(EXTRACTED ENTRIES)
»»

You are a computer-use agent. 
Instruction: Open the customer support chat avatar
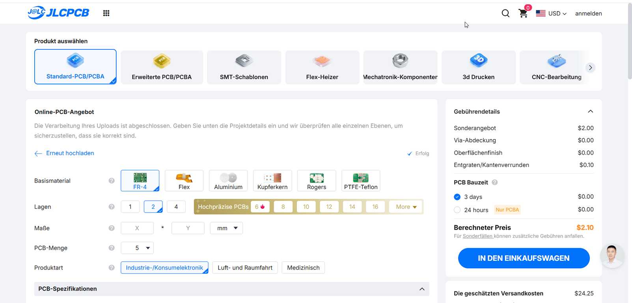tap(611, 256)
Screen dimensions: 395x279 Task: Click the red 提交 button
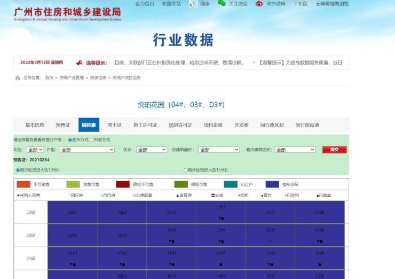coord(334,150)
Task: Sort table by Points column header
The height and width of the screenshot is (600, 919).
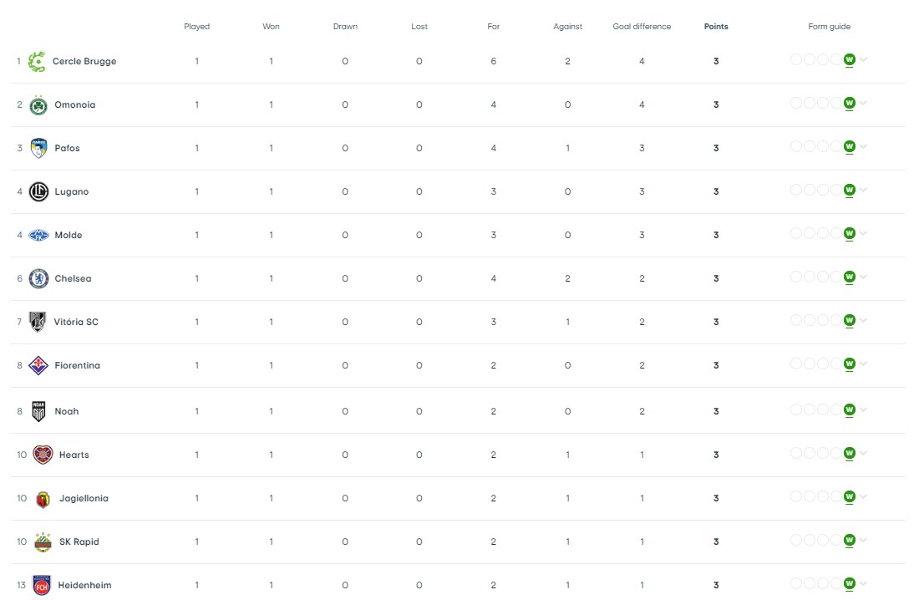Action: tap(716, 27)
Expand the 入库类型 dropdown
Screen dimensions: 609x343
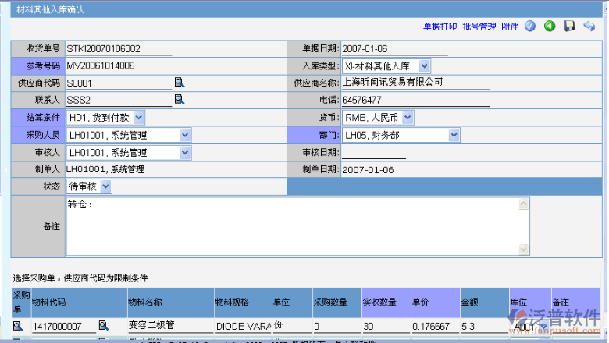point(424,66)
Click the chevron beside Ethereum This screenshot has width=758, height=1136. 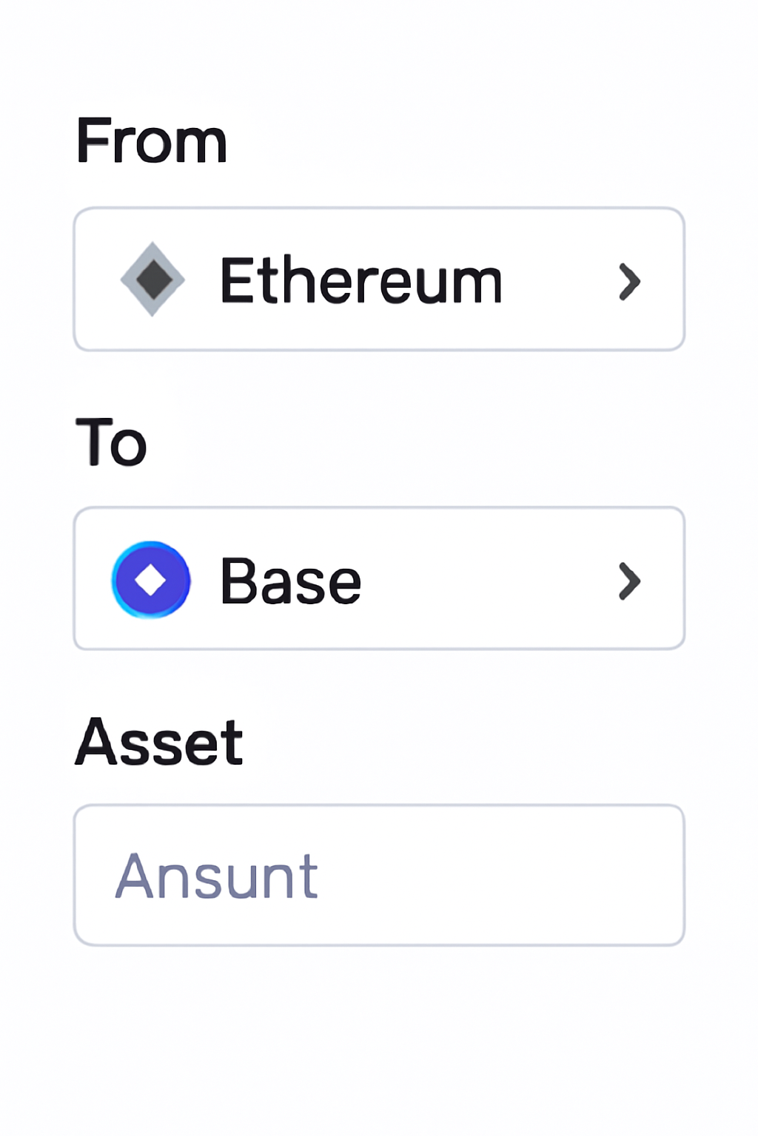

««

(INSTRUCTIONS TO FOLLOW) Carry over every line from the one holding "Task: Sort table by Points column header" through the end of the entries, requests included, and add 48 to each coordinate in the answers. Leave the pictures out.

(OUTPUT FOR THIS EXERCISE)
Task: Sort table by Points column header
The height and width of the screenshot is (600, 919).
Action: tap(764, 75)
Expand the 入库类型 dropdown
Screen dimensions: 609x343
point(472,114)
Click the chevron beside Ethereum This screenshot has width=758, height=1136. 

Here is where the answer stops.